## Task goal
Output the listing below in full, exactly as written.

## Entries provided
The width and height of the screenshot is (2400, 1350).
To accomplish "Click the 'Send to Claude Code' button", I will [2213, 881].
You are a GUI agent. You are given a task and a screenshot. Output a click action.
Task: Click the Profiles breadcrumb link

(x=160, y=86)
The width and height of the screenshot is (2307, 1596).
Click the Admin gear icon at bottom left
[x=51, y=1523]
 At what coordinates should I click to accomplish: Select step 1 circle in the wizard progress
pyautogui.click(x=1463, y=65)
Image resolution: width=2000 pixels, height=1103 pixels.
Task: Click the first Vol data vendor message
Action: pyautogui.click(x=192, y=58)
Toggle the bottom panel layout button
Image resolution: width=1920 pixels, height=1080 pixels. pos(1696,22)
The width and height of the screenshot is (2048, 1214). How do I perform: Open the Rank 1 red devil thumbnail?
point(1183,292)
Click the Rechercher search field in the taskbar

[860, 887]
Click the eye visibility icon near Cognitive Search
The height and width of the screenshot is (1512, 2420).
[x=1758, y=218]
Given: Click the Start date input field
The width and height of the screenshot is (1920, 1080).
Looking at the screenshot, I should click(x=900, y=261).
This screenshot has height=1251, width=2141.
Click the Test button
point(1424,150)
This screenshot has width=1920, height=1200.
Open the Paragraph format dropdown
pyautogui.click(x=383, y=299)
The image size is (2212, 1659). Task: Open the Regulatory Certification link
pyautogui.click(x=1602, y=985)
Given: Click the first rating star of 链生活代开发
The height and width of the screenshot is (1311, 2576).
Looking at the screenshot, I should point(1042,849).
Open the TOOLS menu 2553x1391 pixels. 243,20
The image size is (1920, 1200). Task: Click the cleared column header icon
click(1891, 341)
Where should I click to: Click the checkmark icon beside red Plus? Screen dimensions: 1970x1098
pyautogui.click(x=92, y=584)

## Answer below
The width and height of the screenshot is (2400, 1350).
To accomplish "Click the 'Send to Claude Code' button", I will [2213, 881].
You are a GUI agent. You are given a task and a screenshot. Output a click action.
Task: Click the Profiles breadcrumb link

(x=160, y=86)
The width and height of the screenshot is (2307, 1596).
Click the Admin gear icon at bottom left
[x=51, y=1523]
 At what coordinates should I click to accomplish: Select step 1 circle in the wizard progress
pyautogui.click(x=1463, y=65)
Image resolution: width=2000 pixels, height=1103 pixels.
Task: Click the first Vol data vendor message
Action: pyautogui.click(x=192, y=58)
Toggle the bottom panel layout button
Image resolution: width=1920 pixels, height=1080 pixels. pos(1696,22)
The width and height of the screenshot is (2048, 1214). How do I perform: Open the Rank 1 red devil thumbnail?
point(1183,292)
Click the Rechercher search field in the taskbar

[860, 887]
Click the eye visibility icon near Cognitive Search
The height and width of the screenshot is (1512, 2420).
[x=1758, y=218]
Given: Click the Start date input field
The width and height of the screenshot is (1920, 1080).
Looking at the screenshot, I should click(x=900, y=261).
This screenshot has height=1251, width=2141.
Click the Test button
point(1424,150)
This screenshot has width=1920, height=1200.
Open the Paragraph format dropdown
pyautogui.click(x=383, y=299)
The image size is (2212, 1659). Task: Open the Regulatory Certification link
pyautogui.click(x=1602, y=985)
Given: Click the first rating star of 链生活代开发
The height and width of the screenshot is (1311, 2576).
Looking at the screenshot, I should point(1042,849).
Open the TOOLS menu 2553x1391 pixels. 243,20
The image size is (1920, 1200). Task: Click the cleared column header icon
click(1891, 341)
Where should I click to: Click the checkmark icon beside red Plus? Screen dimensions: 1970x1098
pyautogui.click(x=92, y=584)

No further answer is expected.